After their inception Breton quickly established themselves as not only musicians, but a team of artists interested in all realms of the creative process. Having produced a series of their own short films with the gritty, uncensored aesthetic of their locality, a selection of video and sound design work for the likes of The Temper Trap, Penguin Prison and Tricky followed, as well as remixes for Local Natives, Alt J and Lana Del Rey. Breton’s three early releases (2010’s Sharing Notes and Practical EPs and 2011’s Counter Balance EP), meanwhile, slowly began to flesh out their own musical direction.

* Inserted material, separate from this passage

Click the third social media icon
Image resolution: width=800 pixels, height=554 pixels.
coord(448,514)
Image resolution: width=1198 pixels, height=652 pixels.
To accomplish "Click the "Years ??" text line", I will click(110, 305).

Initially performing live largely because it was more practical to project their film work behind them at readily-available gig venues than to find traditional, less available media spaces, it soon became clear that the band were developing a musical following in their own right. A further EP – 2012’s Blanket Rule – began to pique interest on a wider scale, with early support coming from The Guardian, Xfm and NME, while Other People’s Problems (recorded in the Labs and released in March 2012) garnered widespread critical acclaim, cementing the band as one of the year’s most exciting breakthrough acts. NME declared the record to be “casually brilliant” and “vital”, remarking that the album’s wealth of ideas hinted that the band “have barely scratched the surface of what they want to, and what they can, achieve.” BBC Music, meanwhile, praised the record for possessing “mass appeal on its own terms”, while Clash labeled the band “agitators of sound”.

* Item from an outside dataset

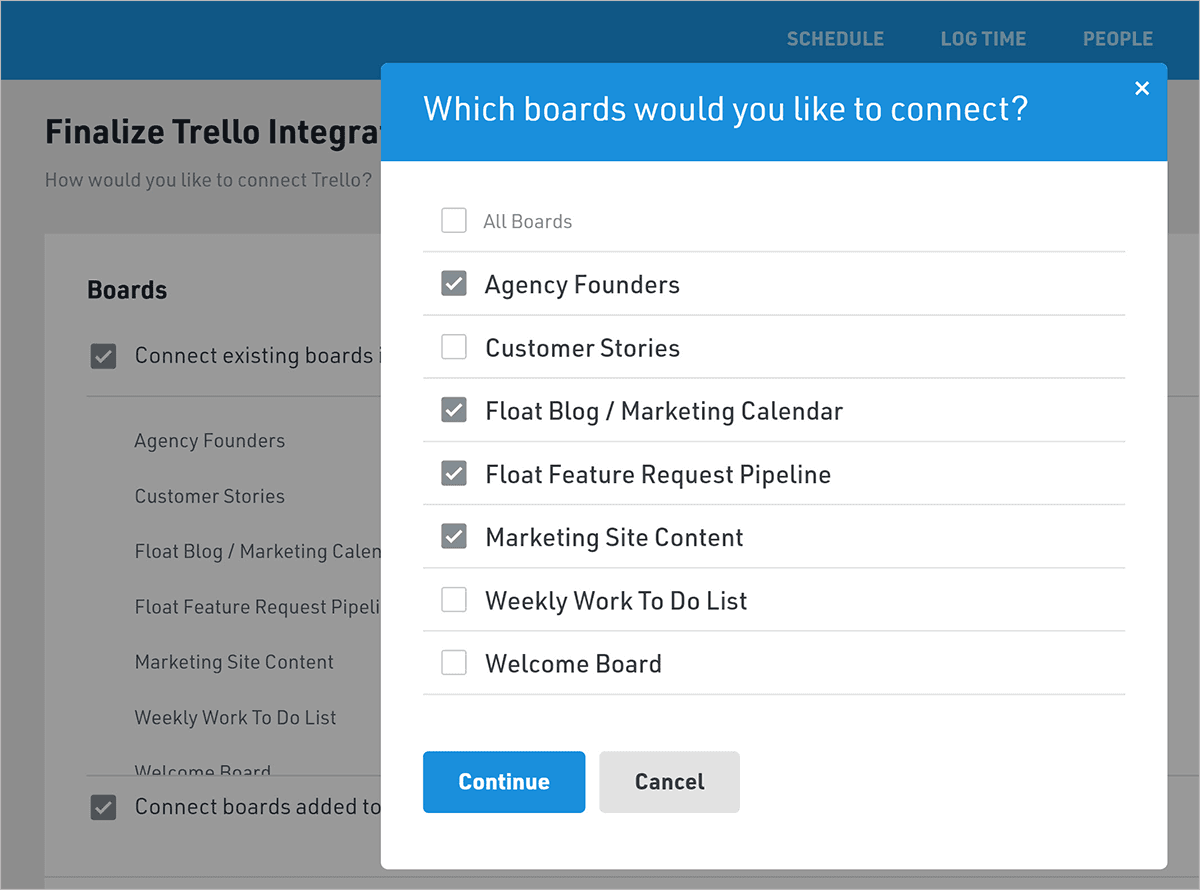Go to Log Time in navigation

pyautogui.click(x=983, y=39)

Following a year spent touring incessantly and playing festivals across the world, Breton then retreated in early 2013 to create their second long player War Room Stories – written over the course of the last year and recorded this summer in an abandoned broadcasting building called the Funkhaus in the grimmer side of Berlin. “We found out the Lab was gonna get destroyed so we were a bit fucking baffled as to what to do. But then we thought, well what was it about that place that we liked?” Rappak explains of the album’s unexpected choice of birthplace. “And it was this otherworldly weirdness, which I think came from closing yourself off. So we found this place in Berlin, put everything we owned into a van and went.” And, despite being born initially out of necessity, the location proved an inspiringly fertile creative ground.

Located in the highly industrial, distinctly un-hipster Mitte district of the city, populated by little-to-no musicians save for a host of local characters (including a Bermuda shorts-toting classical pianist and a white Rastafarian in possession of a life-size model UFO) and fitted with all the trappings of a former sound effects studio, the Funkhaus proved perfect for Breton’s innate inquisitiveness. The final seconds of album closer ’15 Minutes’ are sampled sounds from a particularly overgrown part of the building home to various insects and wildlife. Numerous other subtleties throughout the record’s ten tracks, meanwhile, are taken from snatches of conversations or specially-created effects from the building’s myriad of resources.

War Room Stories is also notable for featuring a more ‘open door’ policy with regards to collaborators than ever before. ‘Closed Category’ structures itself around excerpts of conversation from a friend of the band, John Bloss. “He’s a peace activist, an ex-junkie and an all-round incredible story teller,” Roman explains. “One of those people who’s almost got too much charisma, who are almost cursed with being so fascinating that they never end up doing anything even though everything about them is magical and hypnotic.” ‘Search Parties’, meanwhile, features guest vocals from Sam Lynham of 90s post-punk influencers Gramme, while ‘Brothers’ employs an R’n’B vocal choir and live string sections pepper throughout the record. Elsewhere, Breton’s own genre-splicing tendencies take root in increasingly more skilled and nuanced ways. Opener ‘Envy’ is perhaps the group’s most outright ‘pop’ track to date, whereas first single ‘Got Well Soon’ fuses glitchy synths with an undulating backbone beat and ‘Brother’’s echo-laden pianos are at once epic and understatedly restrained. Traces of hip hop, electronica, indie and all the plethora of genres in between interplay under tracks that are, at face value, still surprisingly accessible.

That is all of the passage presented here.